• Exercise set:
(A) In the article about the 2002 Commonwealth Games, how many events and sports did the Games feature?
(B) Print the passage of the article about the 2002 Commonwealth Games starting with "The Games were considered" and going on through "the United Kingdom.".
(C) Proceed with the article about the 2002 Commonwealth Games, picking up after its final sentence.

• Source document:

++++

The 2002 Commonwealth Games, officially known as the XVII Commonwealth Games and commonly known as Manchester 2002 were held in Manchester, England, from 25 July to 4 August 2002. The 2002 Games were to be hosted in the United Kingdom to coincide with the Golden Jubilee of Elizabeth II, head of the Commonwealth, and Manchester was selected for the 2002 Games ahead of London using a recycled part of the project, which lost the 2000 Summer Olympics and Paralympics to Sydney, Australia. The 2002 Commonwealth Games were, prior to the 2012 Summer Olympics, the largest multi-sport event ever to be held in the UK, eclipsing the London 1948 Summer Olympics in terms of teams and athletes participating. The 2002 Commonwealth Games had the largest number of events of any Commonwealth Games in history, featuring 281 events across 17 sports.

The Games were considered a success for the host city, providing an event to display how Manchester had changed following the 1996 bombing. The Games formed the main catalyst for the widespread regeneration and heavy development of Manchester, and bolstered its reputation as a European and global city internationally. Rapid economic development and continued urban regeneration of the now post-industrial Manchester continued after the Games which helped cement its place as one of the principal cultural cities in the United Kingdom.

The opening and closing ceremonies, the athletics and the rugby sevens events were held at the City of Manchester Stadium, which was purpose-built for the Games. Unusually for a Commomwealth Games, the only sport that was held outside the host city was shooting, which was held in the National Shooting Centre in Bisley, Surrey, some  from Manchester. Seventy-two associations competed in 14 individual sports and 3 team sports events.

Sporting legacy includes the British Cycling team who inherited the Manchester Velodrome and went on to win eight gold medals at the 2008 Olympics and another eight gold medals at the 2012 Olympics, partly attributed to the availability of the velodrome. The stadium was leased long-term to Manchester City F.C.  and, as a result, have since found themselves in a desirable investment opportunity in the age of foreign football investment. The club was taken over by the Abu Dhabi United Group led by Sheikh Mansour in 2008, a takeover that would have been far less certain without the stadium. The Games were a formative moment for Manchester and Britain with then-IOC president Jacques Rogge viewing the games as an important litmus test as to whether Britain could host the Summer Olympics. The success of the Games quickly encouraged some speculation of a city bid for the Olympics, but London bid for the 2012 Summer Olympics and Paralympics with London going on to win the bid on 6 July 2005 and the games were successfully staged seven years later.

Host city selection 

When England decided to bid for the 2002 Commonwealth Games, three English cities – London, Manchester and Sheffield -showed interest in hosting the Games. The Commonwealth Games Council of England (CGCE) had to choose one city to put forward to the Commonwealth Games Federation (CGF). London had hosted the 1934 Commonwealth Games as well as the 1908 and 1948 Summer Olympics, while Sheffield had hosted the 1991 Summer Universiade. Manchester had unsuccessfully bid for the 1996 and 2000 Summer Olympics, and Bob Scott, chairman of the Olympic bid committees, led the bid for another big event.

++++

• Given data:
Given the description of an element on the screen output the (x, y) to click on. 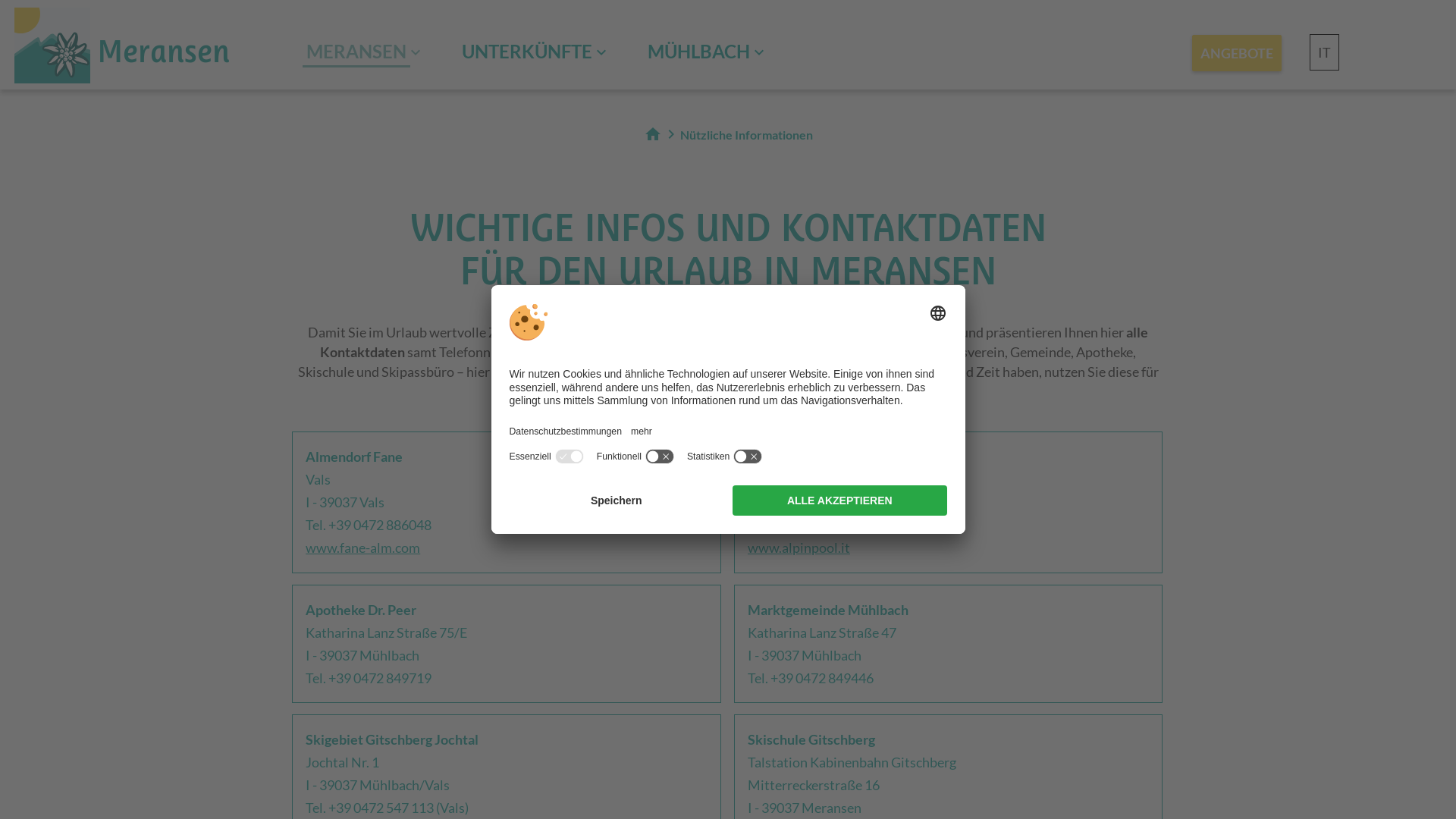
Meransen Element type: text (121, 46)
MERANSEN Element type: text (356, 52)
ANGEBOTE Element type: text (1236, 52)
IT Element type: text (1324, 51)
www.alpinpool.it Element type: text (798, 547)
www.fane-alm.com Element type: text (362, 547)
home Element type: text (652, 134)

++++

• Expected responses:
(A) 281 events across 17 sports.

(B)
The Games were considered a success for the host city, providing an event to display how Manchester had changed following the 1996 bombing. The Games formed the main catalyst for the widespread regeneration and heavy development of Manchester, and bolstered its reputation as a European and global city internationally. Rapid economic development and continued urban regeneration of the now post-industrial Manchester continued after the Games which helped cement its place as one of the principal cultural cities in the United Kingdom.

(C)
Sheffield withdrew from the bidding process when the city was unable to come to agreement over financial guarantees. This left the 24 members of the CGCE to choose between Manchester and London, with Manchester winning 17–7. Cities from no other countries submitted bids and so Manchester was announced as the host city of the 2002 Games on 6 November 1995.

Preparation and development

Venues 

The venues were eclectic ranging from high-tech architecture in the newer City of Manchester Stadium to the 19th-century Manchester Central hall. The Games' main venue was the City of Manchester Stadium (now Etihad Stadium), which hosted all athletics events, the rugby sevens and the opening and closing ceremonies. The stadium was a smaller and downscaled  version of that proposed during Manchester's bid for the 2000 Summer Olympics. Construction started in January 2000, and was completed shortly before the Games. The cost was approximately £110 million, £77 million of which was provided by Sport England, with the remainder funded by Manchester City Council. For the Commonwealth Games the stadium featured a single lower tier running around three sides of the athletics track, and second tiers to the two sides, with an open-air temporary stand at one end, giving an overall capacity of 41,000.
The stadium formed the centrepiece of an area known as Sportcity. Other venues in Sportcity include the Manchester Velodrome, which hosted cycling, and the £3.5m National Squash Centre, which was built specifically for the Games.

Swimming and diving events took place at Manchester Aquatics Centre, another purpose-built venue, and until 2012,was the only one in the United Kingdom with two 50 m pools.

The Manchester Arena built in 1994, at the time was the largest arena in Europe hosted netball finals and boxing preliminares.

The shooting events were held at the National Shooting Centre, Bisley (located in Surrey). The NSC saw major redevelopment of all its ranges in order to host the fullbore rifle, smallbore rifle, pistol and clay target events.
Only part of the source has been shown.